Maybe training for a half-marathon was a smart move. Running aimlessly seems to be my thing! :)

Tuesday, October 10, 2006

I love to blabber!

So the group I mostly hang out with consists of 4 girls and 4 boys. The first thought that crosses anyones mind is "so who is seeing who?" And that's what's weird, right? We are 8 ppl who consistently spend several hours every weekend with each other, enjoying each other's company, pulling each other's leg and yet, are not currently dating each other. And even if any of us are romantically inclined to each other, we kinda know at the back of our mind that 'this just ain't it'.

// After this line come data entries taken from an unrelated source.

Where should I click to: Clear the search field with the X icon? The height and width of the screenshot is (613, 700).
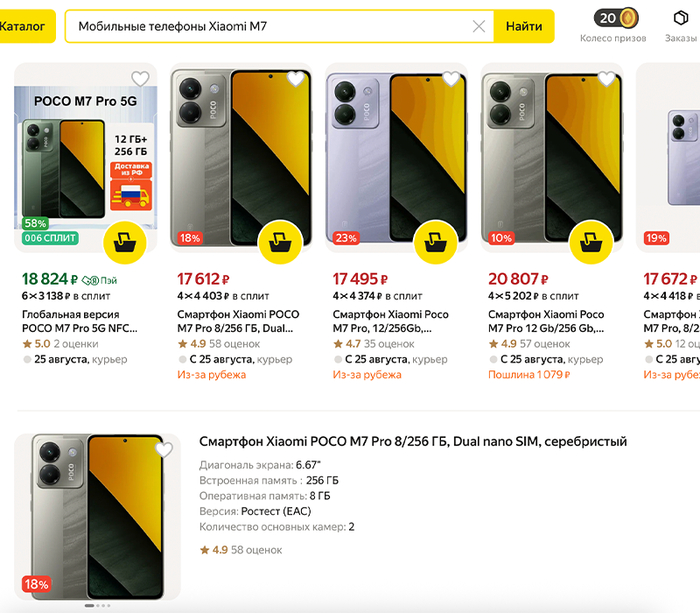pyautogui.click(x=479, y=27)
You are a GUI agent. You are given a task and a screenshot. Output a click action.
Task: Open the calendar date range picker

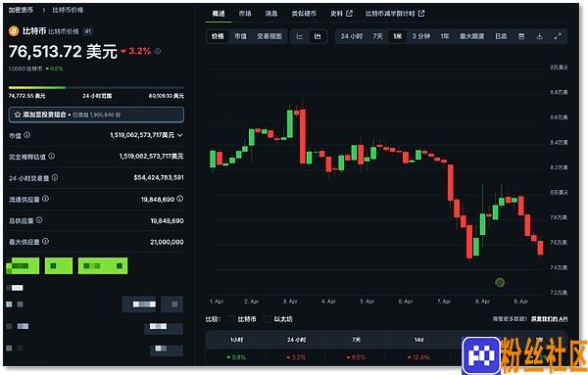coord(521,36)
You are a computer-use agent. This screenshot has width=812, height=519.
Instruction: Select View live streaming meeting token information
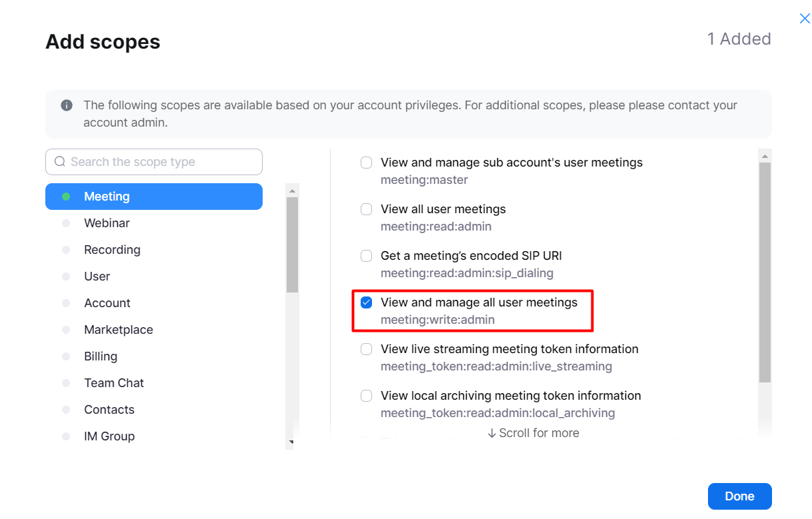pyautogui.click(x=367, y=349)
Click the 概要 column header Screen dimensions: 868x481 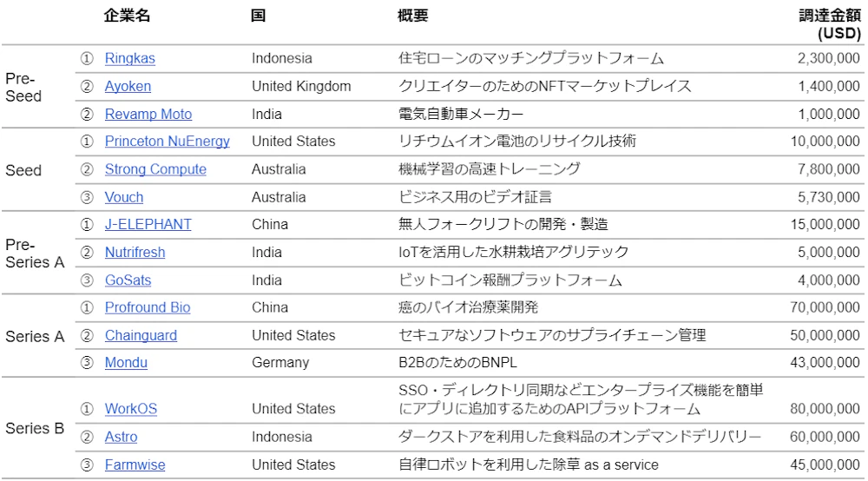412,16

So the perplexing qn is how did we manage this? We are 8 good looking 20-somethings, from the same country, with similar tastes, at the right age to mingle and date, hormones never in control, alcohol always in our bloodstream and yet, we manage to stay single. Is it the greener grass which is holding us back? Or do we really believe that some unknown that we will get introduced to in the near future is going to be 'much better' than the darlings we hang out with today? He/she might actually be better, but aren't we the risky bunch all willing to take this chance.

On one hand we complain about the arranged marriage system, about how we just can't know the person in one or two meets and so its such a scary thing to get into. But then aren't we rejecting the very ones on who we have invested, time, emotions, energies and feelings?

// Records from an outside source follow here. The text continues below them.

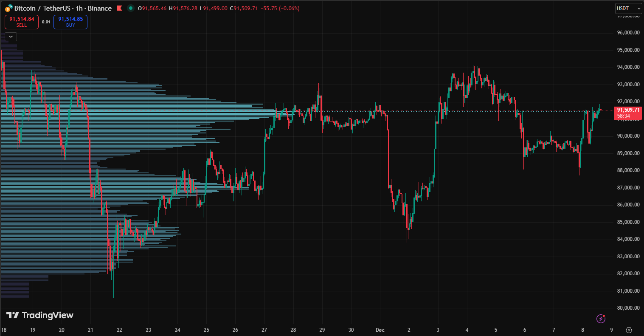The width and height of the screenshot is (644, 336).
Task: Click the red current price label 91,509.71
Action: (628, 110)
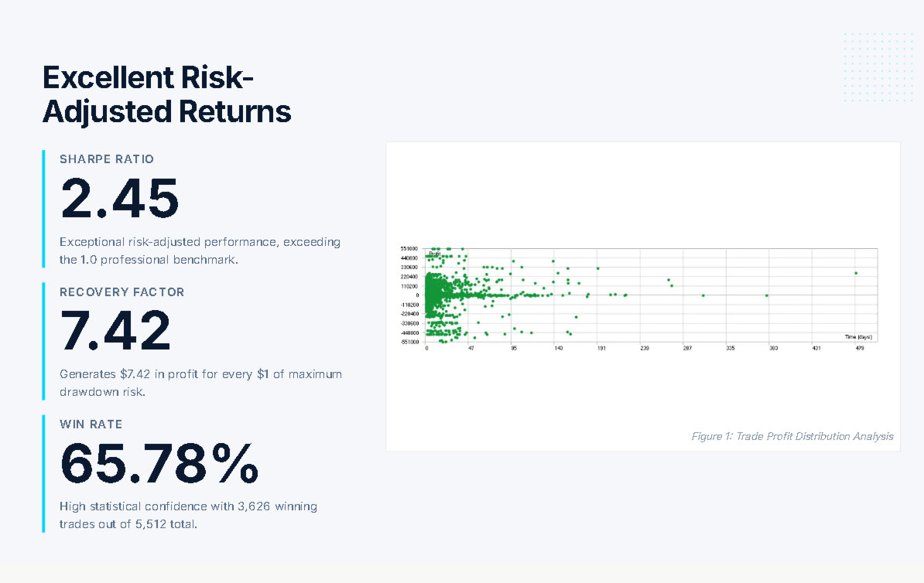Image resolution: width=924 pixels, height=583 pixels.
Task: Click the Win Rate value 65.78%
Action: click(159, 463)
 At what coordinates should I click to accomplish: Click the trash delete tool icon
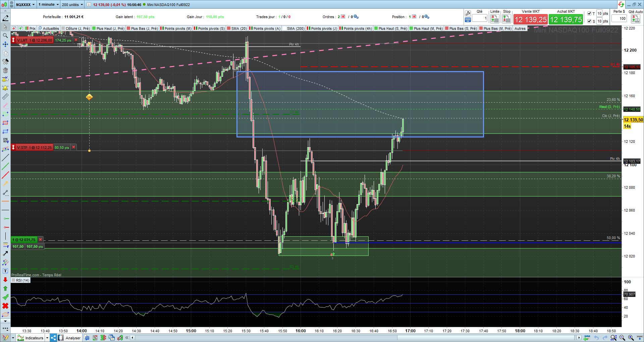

Maybe our ancestors had it right. They practised the first meet of the boy and the girl to be on the wedding day. Maybe they understood that knowing too much is not a good thing. Each and every one of us have our flaws but maybe the flaws are more lovable or the compromises more tolerable once the knot is tied.

Don't know where I am going with this, but you all know how I love to blabbbaaahh! :D

Monday, October 09, 2006

It's all about you!

That song I can't stop singing
That face I can't stop missing

That act that makes me more giving
That thought that leaves me smiling

Those eyes that never stop twinkling
That book I can't stop reading

That dish that keeps me craving
That person who keeps me praying

The movie that leaves me wondering
That look that keeps me desiring

That friend who keeps me running
That house that is so welcoming

I do have a name for each and every spot
Could it be about you? Maybe yes, maybe not! :P

Tuesday, October 03, 2006

uh-huh life's like this!

When I was in my teens, I used to think life was so simple. One day I will meet a nice, handsome boy, we'll fall in love, get married and produce our 3 babies!! Sigh! Am I disappointed! Now, I find a brand new route to trek on every day.

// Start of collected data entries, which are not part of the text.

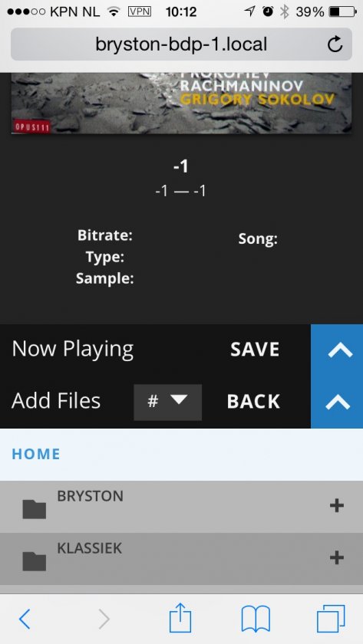This screenshot has width=363, height=644.
Task: Tap the Safari forward arrow
Action: [104, 619]
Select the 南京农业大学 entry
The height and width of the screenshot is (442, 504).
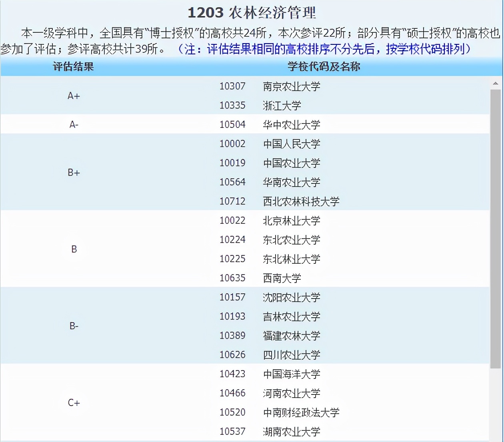[291, 87]
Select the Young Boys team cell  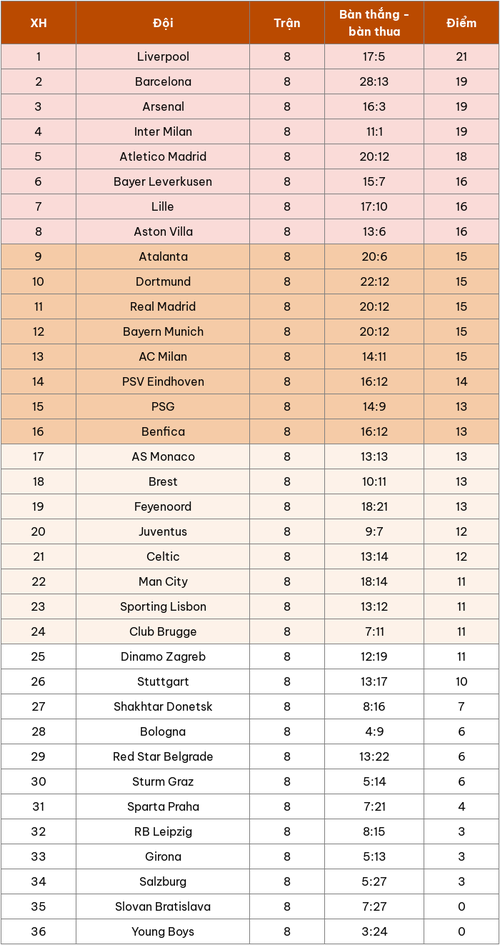(x=163, y=932)
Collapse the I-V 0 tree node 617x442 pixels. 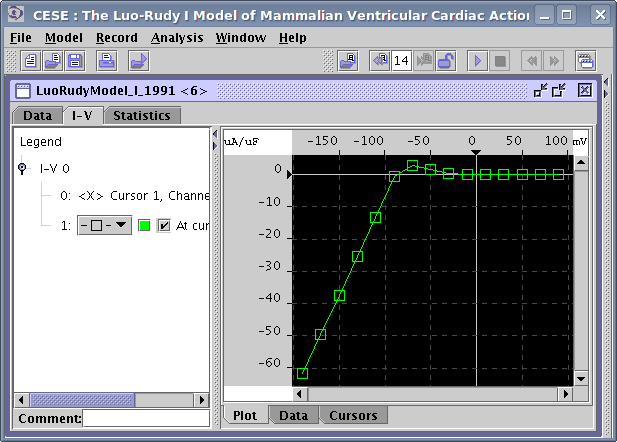(x=23, y=169)
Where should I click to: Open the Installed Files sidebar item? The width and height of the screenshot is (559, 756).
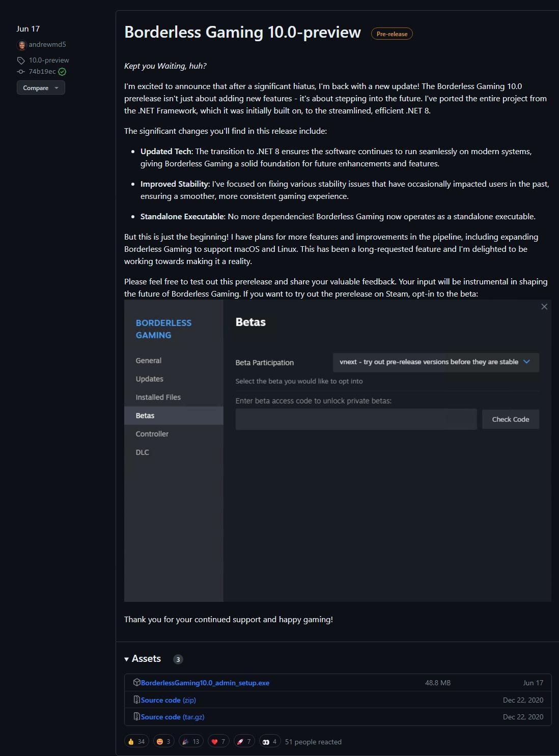click(158, 397)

1- There are those people that I love, but only as friends, and can't even think of anything more.
2- There are others who I love, and think of as possible marriage material, but of course this category will never love me back - life can't be that easy!
3- Then there is the third kind - the ones I think of as marriage material, but for some vague reason(x-factor, anyone?) just don't feel like marrying them. (what's that even supposed to mean???)
4 - OOh the eye candy batch - those who I love to stare at, think about when I am blue --> just pure CC(chaksu c*&^) mat'l!
5- Of course my fav types - the lust factor group. Those who I crave for, but a relationship - no way. But at the same time, I am not happy just staring at them. Even though I know they are so not good for me, I want something more . . . and at the back of my mind, I know that's just another way to complicate things further - but that doesn't stop me, does it??

Of course with each passing day, the above intertwine and I come up with new combo's. And to add to all of these, being desi doesn't help. We desis are never satisfied, and so go about mastering the art of making the complicated just a little more complicated. We add all the wonderful prerequisites of religion, caste, sub-caste, state, food, class, language, color and what not.

Which all brings me to my subject, the start of a lovely Avril number - "Complicated":

uh-huh
life's like this
uh-huh
that's the way it is
chill out
what you yellin' for
lay back
it's all been done before


*Muah* to all those who put up with me through my PMS days.